La Oficina de Expedición de DNI y tarjetas de residencia de la Policía Nacional en Roquetas de Mar (Almería) se ha convertido en el epicentro de un desbordante caos administrativo.
LA GACETA ha obtenido un vídeo de las colas kilométricas formadas por cientos de inmigrantes ilegales —la mayoría africanos— tras el reciente decreto de regularización masiva aprobado por el Gobierno. Esta medida, destinada a legalizar la situación de medio millón de inmigrantes en situación ilegal ha generado una avalancha que pone en evidencia las carencias del sistema migratorio español.
Los agentes de la Policía Nacional, visiblemente desbordados, han confesado en conversaciones con este medio que la situación les sobrepasa. «Estamos al límite», admiten algunos, mientras intentan gestionar una multitud que crece hora tras hora.
Los problemas no se limitan a la mera acumulación de personas; los conflictos en las colas son continuos, con enfrentamientos verbales y tensiones que escalan rápidamente. La falta de preparación para este flujo masivo ha convertido un trámite administrativo en un polvorín social, donde la inmigración ilegal, en lugar de controlarse, parece incentivarse sin filtros adecuados.
Una de las mayores fuentes de incertidumbre radica en los procedimientos mismos. La mayoría de las peticiones son de la verificación de antecedentes penales, que debe canalizarse obligatoriamente a través de los consulados de los países de origen. Los agentes, atados de manos, no pueden resolver estos casos en el momento, lo que genera frustración y largas esperas.
«No sabemos bien qué hacer en muchos casos», confiesan, destacando la parálisis que impone esta dependencia externa.

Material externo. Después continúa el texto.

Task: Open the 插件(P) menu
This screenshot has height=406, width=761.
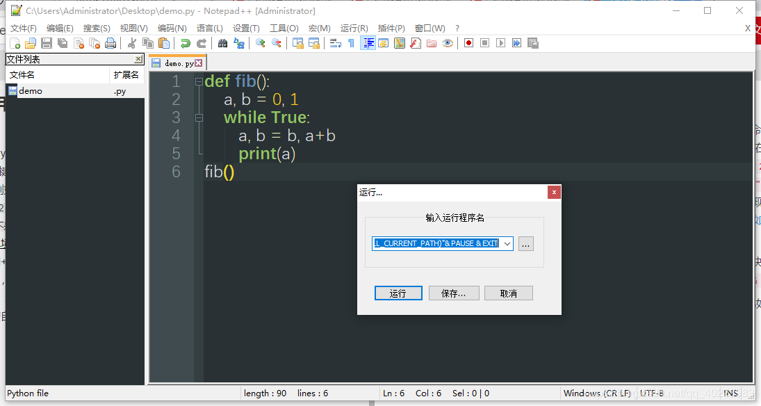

Para otros trámites, como renovaciones o solicitudes iniciales, se requiere cita previa, un requisito que muchos ignoran o no cumplen, lo que agrava el atasco. En consecuencia, se producen momentos de alta tensión, con inmigrantes exigiendo atención inmediata y agentes luchando por mantener el orden sin recursos adicionales.
Fuentes policiales indican que se está estudiando la ampliación de horarios de atención para mitigar el colapso, pero muchos agentes permanecen a la espera de indicaciones claras desde Madrid. Mientras tanto, el descontrol persiste, con colas que se extienden por calles adyacentes y un ambiente cargado de incertidumbre.